Yo tuve la suerte de ser testigo de este histórico acontecimiento en calidad de corresponsal de Izvestia, el primero de los periódicos soviéticos en abrir una corresponsalía en La Habana. Y siempre recordaré lo agradable que era el sencillo vivir cada día, y lo fácil y grata mi labor profesional. Siempre sentía ese interés constante, esa sincera atención por parte de los cubanos. Calidez. Yo era para ellos un soviético, como entonces nos llamaban. Eso era importante. Orgullosos, siempre con ese especial sentido de dignidad, los isleños, llevaban a gala no ocultar sus sentimientos.
Recuerdo una vez, poco después de establecidas las relaciones diplomáticas, uno de nuestros trasatlánticos llegó a La Habana con más de mil jóvenes dispuestos a ayudar en la zafra de caña de azúcar. El puerto estaba abarrotado de gente para recibirlos. El aire vibraba con sus vítores de bienvenida. Nuestros chicos todavía no tenían ni idea de cómo agarrar un machete, pero estaban tan entusiasmados que, como bromeaban los habaneros, iban a enterrar al mundo en azúcar cubano.
Para celebrar el acontecimiento, el capitán del crucero había organizado una gran recepción a bordo, en la cubierta, a cielo abierto. En un momento dado, apareció Fidel acompañado de sus colaboradores. Iban vestidos con un sencillo uniforme militar color verde olivo, con las guerreras desabrochadas. Talante informal. Y era evidente que les resultó chocante ver a nuestros diplomáticos de rigurosa etiqueta, traje oscuro y corbata, de protocolo, sentados a la mesa de la fiesta. Y ese calor... más de 30º C con una gran humedad, estábamos como en una sauna... Finalmente, Fidel no pudo reprimirse más y, con una amplia sonrisa, gritó a los asistentes "¡Por favor, sin corbatas!" Y lo cierto es que entre amigos, sobran los protocolos y las formalidades.
En esos momentos, muy lejos, en la ciudad rusa de Rostov, en una planta de maquinaria agrícola, ingenieros y operarios no escatimaban esfuerzos para ultimar las nuevas máquinas recogedoras de caña de azúcar que, poco después, operarían en las plantaciones cubanas...
... Años después, nuestra prensa y nuestros círculos liberales darán una valoración muy diferente a los vínculos con Cuba, y los tildarán de esfuerzo vano, unilateral, deficitario.

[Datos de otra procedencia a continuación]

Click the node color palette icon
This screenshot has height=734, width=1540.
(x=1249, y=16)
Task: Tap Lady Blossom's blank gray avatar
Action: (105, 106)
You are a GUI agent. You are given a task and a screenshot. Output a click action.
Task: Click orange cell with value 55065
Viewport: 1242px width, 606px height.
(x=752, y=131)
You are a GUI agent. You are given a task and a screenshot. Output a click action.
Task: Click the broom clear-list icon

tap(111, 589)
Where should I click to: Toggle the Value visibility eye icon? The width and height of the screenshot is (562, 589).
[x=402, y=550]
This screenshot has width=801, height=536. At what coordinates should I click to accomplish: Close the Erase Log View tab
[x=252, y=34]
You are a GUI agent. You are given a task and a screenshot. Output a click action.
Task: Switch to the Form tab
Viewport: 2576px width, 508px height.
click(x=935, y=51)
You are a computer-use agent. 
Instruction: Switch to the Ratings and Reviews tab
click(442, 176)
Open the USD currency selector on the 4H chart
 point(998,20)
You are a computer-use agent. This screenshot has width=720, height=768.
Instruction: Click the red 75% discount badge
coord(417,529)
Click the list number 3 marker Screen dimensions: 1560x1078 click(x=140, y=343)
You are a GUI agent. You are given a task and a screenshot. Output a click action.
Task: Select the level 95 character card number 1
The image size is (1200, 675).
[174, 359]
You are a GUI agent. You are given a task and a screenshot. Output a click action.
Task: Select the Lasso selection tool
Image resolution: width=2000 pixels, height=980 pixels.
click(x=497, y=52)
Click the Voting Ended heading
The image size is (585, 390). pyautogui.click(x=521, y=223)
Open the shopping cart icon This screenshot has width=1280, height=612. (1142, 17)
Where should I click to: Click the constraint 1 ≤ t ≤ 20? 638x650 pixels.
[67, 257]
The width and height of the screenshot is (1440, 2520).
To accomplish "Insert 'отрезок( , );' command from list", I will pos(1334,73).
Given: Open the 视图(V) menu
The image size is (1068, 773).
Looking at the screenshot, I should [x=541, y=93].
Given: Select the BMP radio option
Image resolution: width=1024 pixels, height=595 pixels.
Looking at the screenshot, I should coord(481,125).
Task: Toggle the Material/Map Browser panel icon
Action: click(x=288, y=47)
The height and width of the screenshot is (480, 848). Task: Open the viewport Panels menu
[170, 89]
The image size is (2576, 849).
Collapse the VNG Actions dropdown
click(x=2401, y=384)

Sí, es un país pequeño, sin recursos naturales y todavía prisionero del bloqueo de los EEUU. Tiene poco que ofrecer, pero marginarlo sería tratarlo injustamente. Recordemos tan sólo el año 1988, cuando en Armenia, todavía parte integrante de la Unión Soviética, tuvo lugar un terremoto devastador. La isla caribeña envió un gran grupo de médicos y equipamiento de primer nivel. En este ámbito, y es un hecho, Cuba no tiene a quién envidiar. Nos daban lo mejor que tenían.
Los nuevos tiempos, estos de hoy, dictan sus reglas en nuestras relaciones con otros países. El estandarte de nuestra diplomacia actual es el pragmatismo, indudablemente provechoso para los intereses de nuestro país. Pero la historia queda ahí, y aquellos luminosos, extraordinarios acontecimientos ocurridos hace cincuenta años permanecerán para siempre en la memoria de quién los vivió. Unos días que le dieron forma y color a nuestra amistad con Cuba.